Montoya has eye on history

NAZARETH, Pa. -- Now that Juan Montoya has given Toyota its second CART pole, he has his sights set on putting the engine manufacturer in the winner's circle for the first time.

"It will be great if we win with the Toyota, but I don't feel any more pressure," Montoya said Saturday after locking up the top starting spot for the Bosch Spark Plug Grand Prix for the second year in a row. "Like when we ran here last year, I'm just going to give it my best."

The only previous pole in Toyota's five years of CART racing came when Scott Pruett started up front in the 1999 season finale at Fontana, Calif. The best Toyota finishes were fourths in this race last year by Christiano da Matta and last month by Montoya teammate Jimmy Vasser in the season-opening Marlboro Grand Prix.

"Maybe we're a step ahead of everyone," said Montoya, who took the pole for today's race by circling the .946-mile Nazareth Speedway oval in 19.255 seconds, going 176.868 mph. "We had a good test here last month."

Montoya's pole and Nazareth victory last year came with a Honda-powered Reynard, the combination that gave him the series championship. It was an unprecedented fourth straight title for Chip Ganassi's team.

Still, Ganassi defied logic and changed not only his engine. He also went to Lola for his new chassis.

"It's nice to have the small victory to reinforce the decisions we made for our chassis and engine manufacturers," he said. "The next victory for us will be big -- a race."

Few in the sport expect Ganassi's cars to go winless this year, but reliability remains an issue. Montoya started second at the Marlboro Grand Prix in Homestead, Fla., and led the first 21 laps before blowing his engine.

But Vasser, who gave Ganassi the first of his championships in 1996, ran strong throughout the race. He was one of nine cars on the lead lap, finishing 4.6 seconds behind winner Max Papis.

Vasser was extremely fast at the start of his qualifying run Saturday, but shut down because of a problem. Still, he wound up 11th on the grid.

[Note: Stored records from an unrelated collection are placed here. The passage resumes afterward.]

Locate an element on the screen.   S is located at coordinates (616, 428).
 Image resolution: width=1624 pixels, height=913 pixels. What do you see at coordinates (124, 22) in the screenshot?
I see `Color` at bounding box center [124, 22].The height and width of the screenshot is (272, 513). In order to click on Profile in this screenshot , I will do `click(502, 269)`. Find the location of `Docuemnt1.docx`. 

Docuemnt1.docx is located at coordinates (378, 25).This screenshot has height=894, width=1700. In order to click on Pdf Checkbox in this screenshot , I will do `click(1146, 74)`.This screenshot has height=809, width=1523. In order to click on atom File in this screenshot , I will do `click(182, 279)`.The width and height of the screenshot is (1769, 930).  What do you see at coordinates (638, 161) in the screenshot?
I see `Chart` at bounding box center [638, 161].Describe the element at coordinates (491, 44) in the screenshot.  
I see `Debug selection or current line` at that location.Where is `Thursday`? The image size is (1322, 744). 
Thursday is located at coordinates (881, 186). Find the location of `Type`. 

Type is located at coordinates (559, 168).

"I came through turn three and something let go on the car," he said. "I don't know what the failure was."

The other top qualifiers -- Christian Fittipaldi, Helio Castro-Neves and Paul Tracy -- who battled a strong headwind on the backstretch, went faster on their second laps. Montoya didn't need one. He shut down after his first, relegating the Ford-Lola of Fittipaldi to the outside of the front row.

Montoya bristled somewhat when it was suggested that everything comes easily to him.

"You've got to work hard for it," he said. "You've got a job, to make the car drive and go quick. We're doing a better job than the rest of the people. That's why we've won four championships and are going for five."


With one minute left in the one-hour qualifying for the San Marino Grand Prix, defending champion Mika Hakkinen and Michael Schumacher alternated quick laps in a dramatic battle for the pole.

At the end of their thrilling duel, which left thousands of Ferrari fans stunned, Hakkinen won by .09 seconds, reviving McLaren hopes for a first season victory.

Although winning his third consecutive pole, Hakkinen still is without a championship point after consecutive flops in Australia and Brazil. He did not finish either race because of engine problems.

His British teammate, David Coulthard, who was third in qualifying, only .3 seconds back, also is pointless. He did not finish in Australia and was disqualified after placing second in Brazil because of the non-conformity of the front wing of his McLaren car.

It was the 23rd pole in the past 35 races for Hakkinen, giving him a career total of 24. That lifted the Finn one pole ahead of Schumacher, in a sixth-place tie with Niki Lauda and Nelson Piquet on the all-time list.

The 1-2 qualifying finish put Hakkinen and Schumacher in the front row of the starting grid for today's race.

Coulthard will start from the second row along with Rubens Barrichello, Ferrari's newly signed Brazilian driver.